The World Bank has called for rapid COVID-19 action, including a faster vaccination process, to limit the damage to global growth in 2021. The challenge will be making these changes while reducing public spending and limiting debt, report stated.
The bank said economic prospects were already weakening before the pandemic due to an ageing population and low productivity growth.
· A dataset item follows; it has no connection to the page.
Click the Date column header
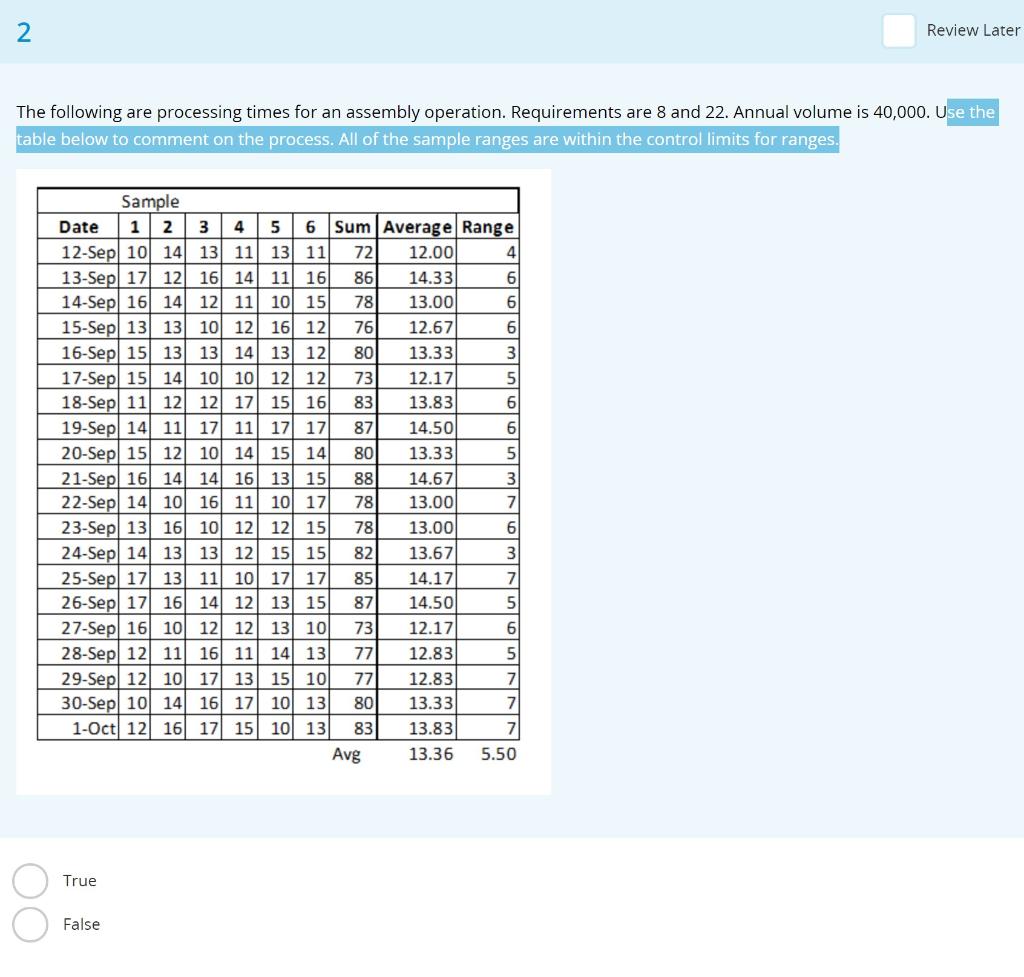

And the global Covid outbreak will likely worsen that slowdown, the World Bank said on Tuesday.
The biannual Global Economic Prospects report projected that global potential growth which assumes the economy operating at full employment and capacity will slow to 1.9% a year from 2020 to 2029. Before the pandemic, potential growth was expected to be 2.1% a year over the ten-year period, said the bank.
According to the release, the global economy would expand 4% in 2021 after shrinking 4.3% in 2020. Economic buzz and income levels could further be dampened if a re-investment cycle focusing on sustainable growth is not implemented.
While 2020’s global economic activity was not as drastic as expected due to a more robust recovery in China and shallower contractions in many countries the impact on emerging markets and developing economies has been more severe.
The World Bank said in October that the pandemic could push 150 million people 9.1 percent to 9.4 percent of the world’s population into extreme poverty, with less than $1.90 per day to live on.
The forecast noted that collapse in global economic activity in 2020 due to the onset of the pandemic, is estimated to have been slightly less severe than previously projected, mainly due to shallower contractions in advanced economies overall, and a more robust recovery in China.
The economic disruptions caused by the COVID-19 pandemic are giving countries an opportunity to pursue “greener, smarter, more equitable” development paths, but onerous debt burdens remain a major obstacle for poorer nations struggling to rebuild.
“Left unaddressed, the problem of unsustainable debt, and restructurings that do too little, will delay vital recoveries, especially in the poorest countries,” World Bank President David Malpass warned in the foreword of the bank’s report.
The report said that in Sub-Saharan Africa activity shrank an estimated 3.7% last year.
South Africa and Nigeria, the two largest economies in the region, saw output fall sharply in 2020 and agriculture growth slowing. Both countries also saw a dramatic drop in per capita income, which has pushed tens of millions more people into extreme poverty.
The report said the decline in per capita income is expected to set average living standards back by a decade or more in a quarter of Sub-Saharan African economies.
“Financial fragilities in many of these countries, as the growth shock impacts vulnerable household and business balance sheets, will also need to be addressed”, said Vice President and World Bank Group Chief Economist, Carmen Reinhart.
It said in a press statement that the pandemic has caused “a heavy toll of deaths and illness, plunged millions into poverty, and may depress economic activity and incomes for a prolonged period”.
Growth in Sub Saharan Africa is expected to resume at a “moderate average pace of 2 percent” in 2021, which is essentially zero in per capita terms and well below previous projections.
“While the recovery in private consumption and investment is forecast to be slower than previously envisioned, export growth is expected to accelerate gradually, in line with the rebound in activity among major trading partners,” the report said
“The resumption in activity in major advanced and emerging economies and key trading partners of the region (Europe, China, US) is chiefly underpinned by positive news on vaccine development and roll-out as well as new rounds of fiscal stimulus.”
While the Bank said “the near-term outlook remains highly uncertain,” it said pandemic control and a speedier vaccination process could accelerate global growth to nearly 5%.
Policymakers must put in place “comprehensive reforms to improve the fundamental drivers of equitable and sustainable economic growth,” the World Bank said, adding they need to gradually shift from income support to growth-enhancing policies.
But the World Bank said in the longer term emerging and developing economies need to improve digital infrastructure, climate resilience, health services, and business and governance practices to handle the economic fallout and mitigate poverty caused by the pandemic.